Charleston, South Carolina, is no exception. Residents of historic Charleston love the old city's traditional fabric, while designers and developers look to create the next chapter in the city's life. This year, the proponents of preservation won out in a faceoff with Clemson University planners: in a surprise move, Clemson pulled its proposal for a modern architecture center at the corner of Meeting Street and George Street in the old city, after neighborhood and preservation groups sued to block the project. The Post and Courier covers the story here (see: "Clemson scraps its modern building plan," by Robert Behre).

The move marks the end of Clemson's second attempt to create a new building for its architecture school in the same neighborhood. An earlier design by Boston architectural firm Kennedy and Violich was scrapped in 2007 in the face of opposition from neighbors. Architect Brad Cloepfil of Allied Works Architecture, the designer of the second effort, was disappointed by Clemson's decision, telling the Post and Courier, "I love that city. I put my heart and soul into that project. It means a great deal to me."

In the wake of the controversy, Charleston has hired nationally known architect and "New Urbanism" advocate Andres Duany to study the way Charleston reviews new architecture in the city, the Post and Courier reports (see: "Charleston hires Andres Duany to review city's architectural approach," by Robert Behre).

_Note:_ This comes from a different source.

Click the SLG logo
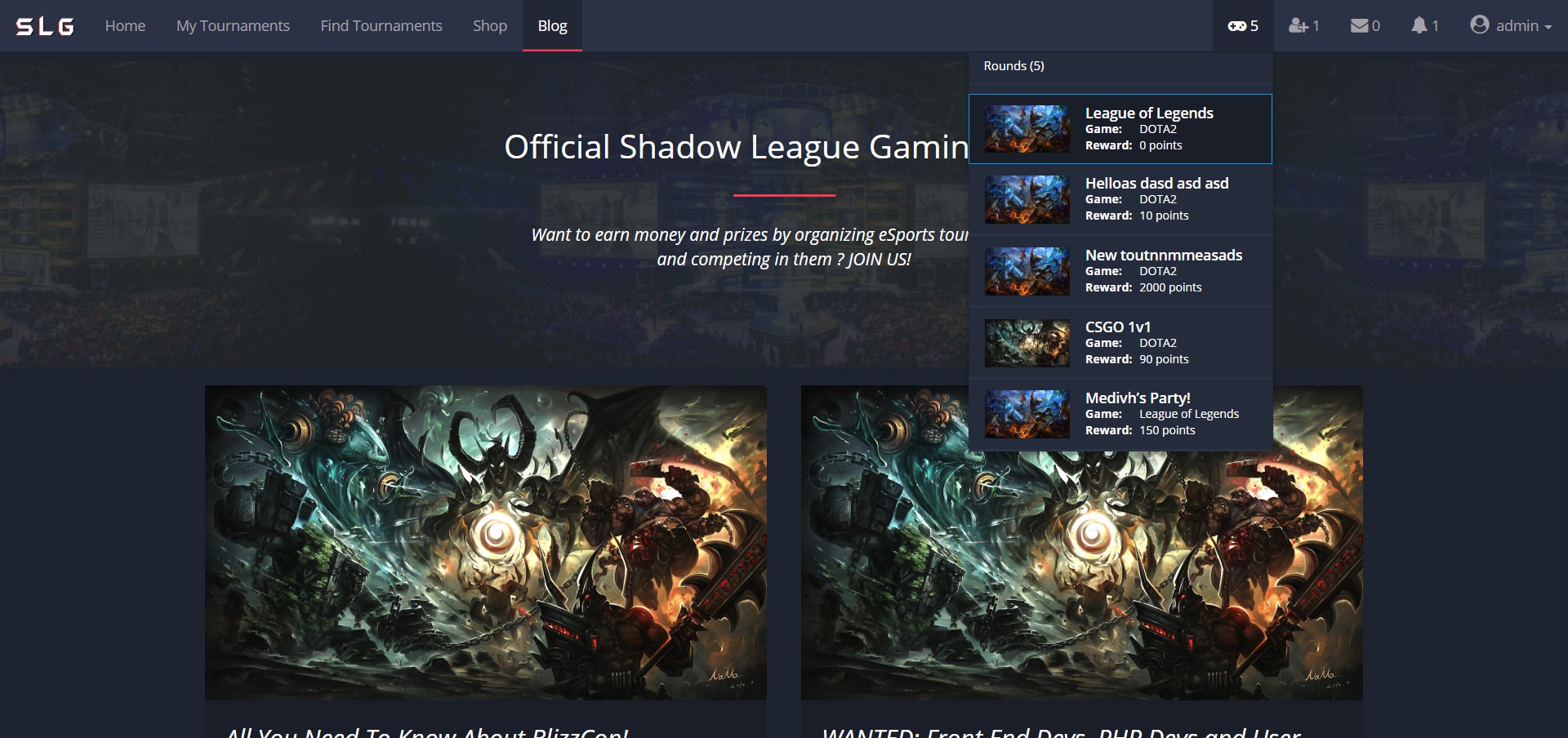The width and height of the screenshot is (1568, 738). [43, 25]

"Charleston was the nation's first city in the nation to adopt a zoning law with a historic preservation component when it first created the Board of Architectural Review in the early 1930s," the paper notes. Now, the paper says, "Duany, whose reputation was cemented by the development of the successful, neotraditional Seaside community on the Florida panhandle, will spend six months studying how Charleston's Board of Architectural Review approves new designs downtown."